* **Your goal**
The copy you produce must hold every record exactly, and none of the images.

*** Opening Task data ***

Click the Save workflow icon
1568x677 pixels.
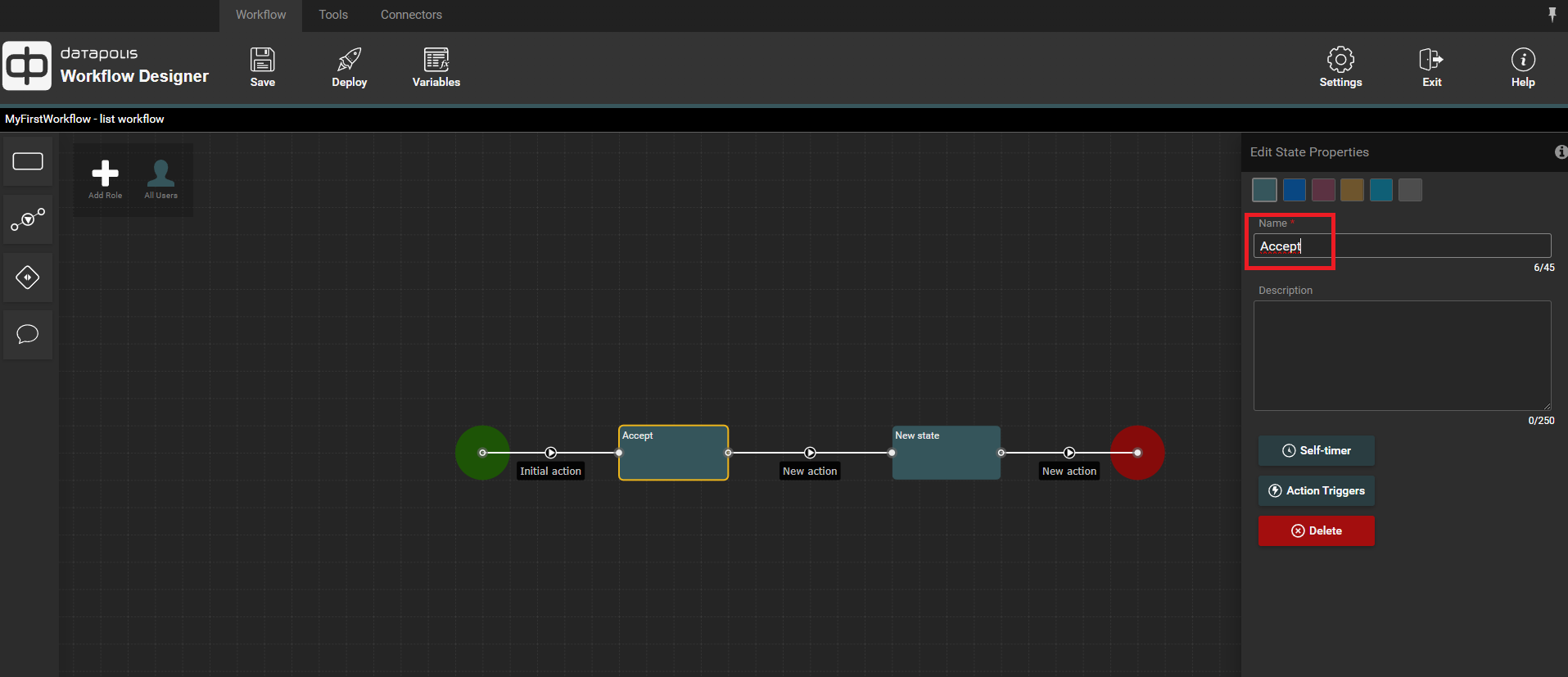262,67
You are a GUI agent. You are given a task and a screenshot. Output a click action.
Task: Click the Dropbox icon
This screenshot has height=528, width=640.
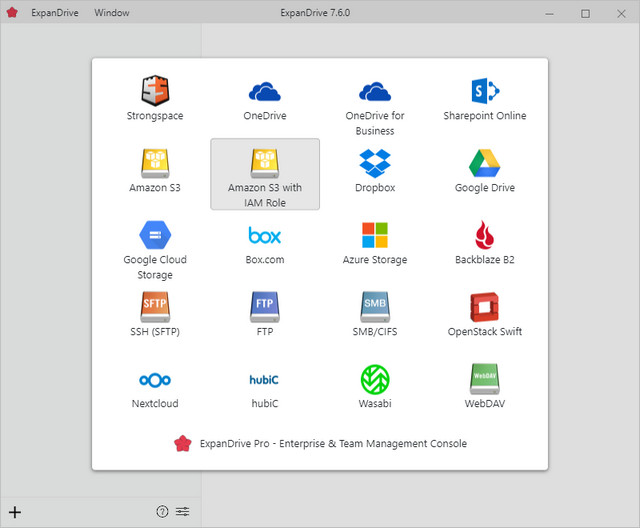375,164
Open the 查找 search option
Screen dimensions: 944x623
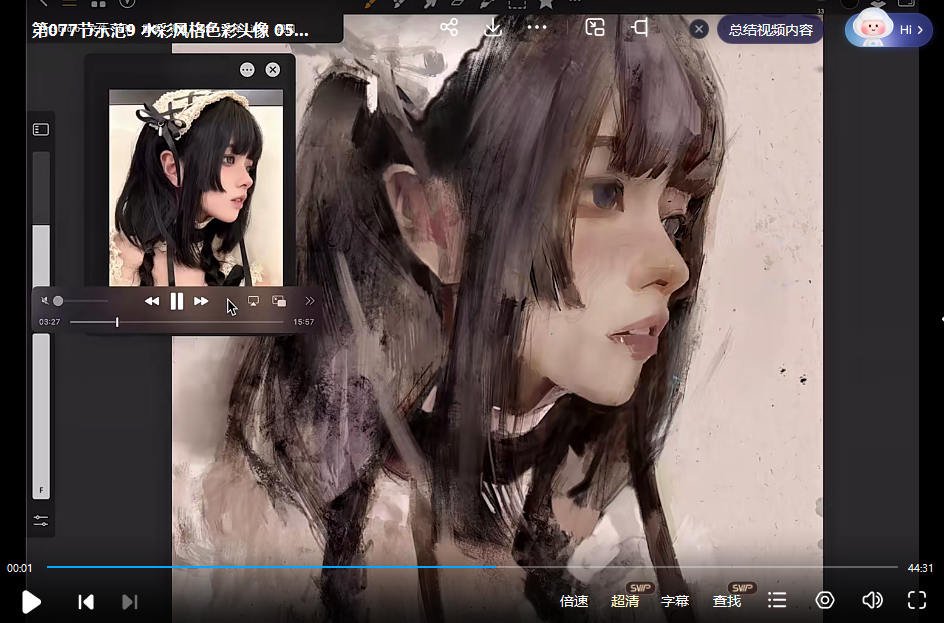(726, 601)
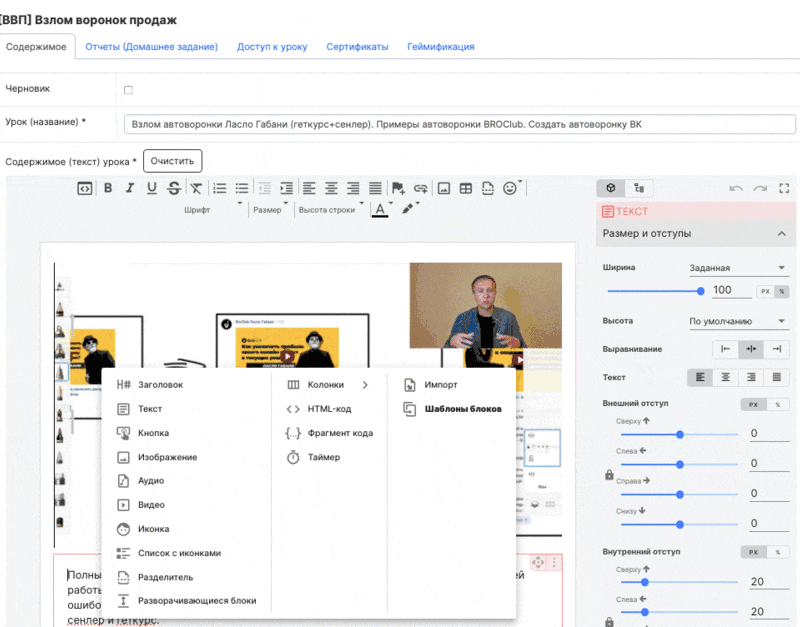
Task: Open the Ширина dropdown set to Заданная
Action: (738, 268)
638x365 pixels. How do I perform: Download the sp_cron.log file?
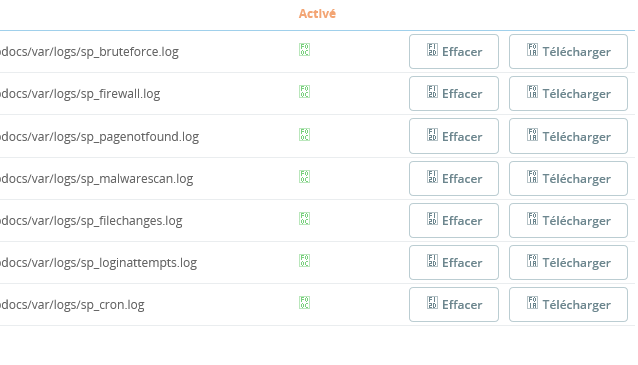[x=568, y=305]
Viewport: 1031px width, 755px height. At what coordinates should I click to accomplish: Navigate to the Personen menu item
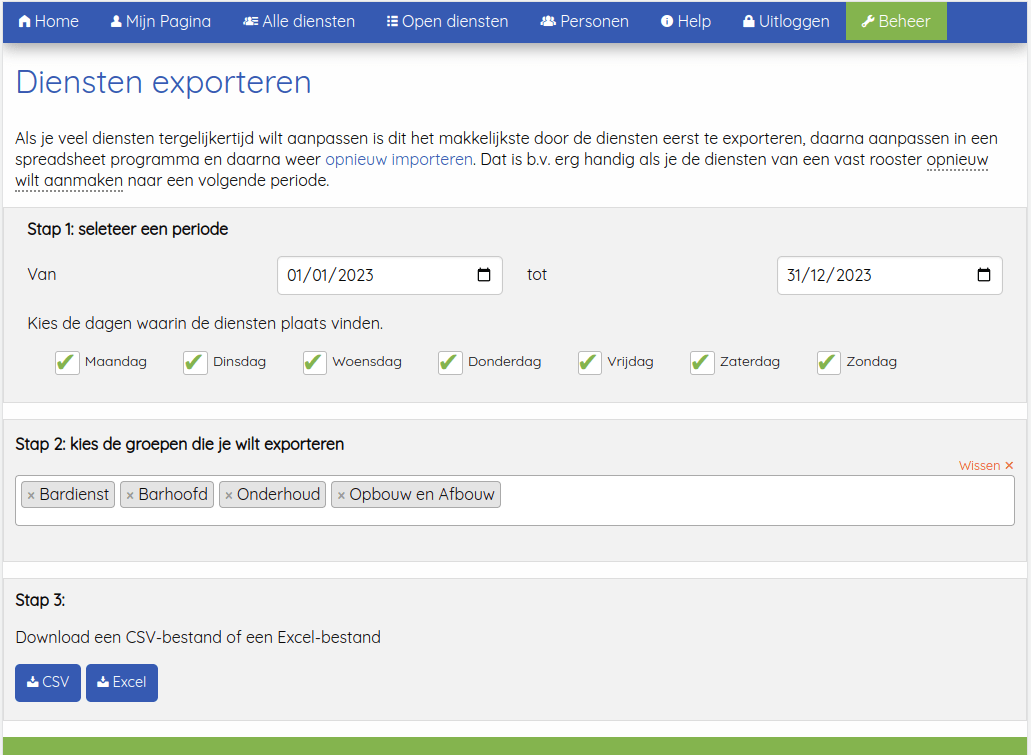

*** Closing Task data ***

* **Output of the task**
Click the Save workflow icon
1568x677 pixels.
262,67
You are a GUI agent. You are given a task and a screenshot. Output a click action.
Task: Click the Dropbox icon
This screenshot has height=528, width=640.
375,164
Open the 查找 search option
Screen dimensions: 944x623
(726, 601)
Task: Open the Ширина dropdown set to Заданная
Action: (738, 268)
638x365 pixels. How do I perform: Download the sp_cron.log file?
[x=568, y=305]
Viewport: 1031px width, 755px height. At what coordinates should I click to accomplish: Navigate to the Personen menu item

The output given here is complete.